Open source models eventually closed the gap on quality, but running them locally meant terminals, dependency errors, and a lot of patience. Not everyone wanted that headache. Most people didn’t.

But now that just changed. On March 5th, Lightricks dropped two things at once. LTX 2.3, a major upgrade to their open source video model, and LTX Desktop, a proper video editor built entirely on top of it. Its Open Source & you can install it like any other app on your computer.

If you have the hardware, we’re talking 32GB VRAM for the full experience, you genuinely don’t need a subscription for video generation anymore. Just your GPU doing the work.

And if you’re not there on hardware yet, LTX still offers an API. Paid, but flexible. The point is you have options now.

So What Did Lightricks Actually Build?

Lightricks has been building LTX for a while now. LTX 2 was already turning heads in the open source community, and 2.3 is the most complete version they’ve shipped yet. It’s a diffusion-based video model that generates both video and audio together in a single pass. The sound, the motion & the visuals all come from the same model at the same time. That alone separates it from most of what’s out there.

The base model is 22B parameters and uses Google’s Gemma 3 12B as its text encoder, which is the part that reads your prompt and figures out what to generate. It’s a capable brain for a capable model.

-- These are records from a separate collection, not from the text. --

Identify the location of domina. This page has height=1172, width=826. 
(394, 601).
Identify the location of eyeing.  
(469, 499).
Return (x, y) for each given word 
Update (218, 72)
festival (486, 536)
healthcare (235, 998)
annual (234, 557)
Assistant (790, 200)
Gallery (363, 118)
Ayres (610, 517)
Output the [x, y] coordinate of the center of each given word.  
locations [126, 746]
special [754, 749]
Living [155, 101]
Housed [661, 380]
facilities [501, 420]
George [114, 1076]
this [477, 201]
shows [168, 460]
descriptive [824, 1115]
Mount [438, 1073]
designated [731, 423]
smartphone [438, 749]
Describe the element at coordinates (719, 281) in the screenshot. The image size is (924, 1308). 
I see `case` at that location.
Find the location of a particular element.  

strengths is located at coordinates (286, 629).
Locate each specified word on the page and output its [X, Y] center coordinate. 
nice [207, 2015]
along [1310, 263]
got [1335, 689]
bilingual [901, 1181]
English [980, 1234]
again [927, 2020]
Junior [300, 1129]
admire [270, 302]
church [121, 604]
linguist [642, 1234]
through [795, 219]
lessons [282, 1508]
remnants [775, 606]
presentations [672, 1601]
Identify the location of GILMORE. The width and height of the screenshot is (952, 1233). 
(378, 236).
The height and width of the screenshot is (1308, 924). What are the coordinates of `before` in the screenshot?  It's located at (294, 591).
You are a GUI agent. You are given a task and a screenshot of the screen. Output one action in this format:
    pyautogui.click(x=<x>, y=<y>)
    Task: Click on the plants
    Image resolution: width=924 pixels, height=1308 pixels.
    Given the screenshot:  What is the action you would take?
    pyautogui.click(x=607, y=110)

Here’s what actually changed in 2.3.

Sharper output: Lightricks rebuilt the VAE, the part responsible for encoding and decoding visuals. Previous versions softened fine details like hair and edges, especially at lower resolutions. Cleaner textures now, less fixing in post.

Better prompt following: Complex prompts with multiple subjects or specific spatial relationships used to drift from what you asked for. If you’ve been dumbing down your prompts to get consistent results, you can stop.

Image to video that actually moves: Previous versions would often produce a slow pan or freeze entirely when animating a still image. They reworked the training specifically to fix this.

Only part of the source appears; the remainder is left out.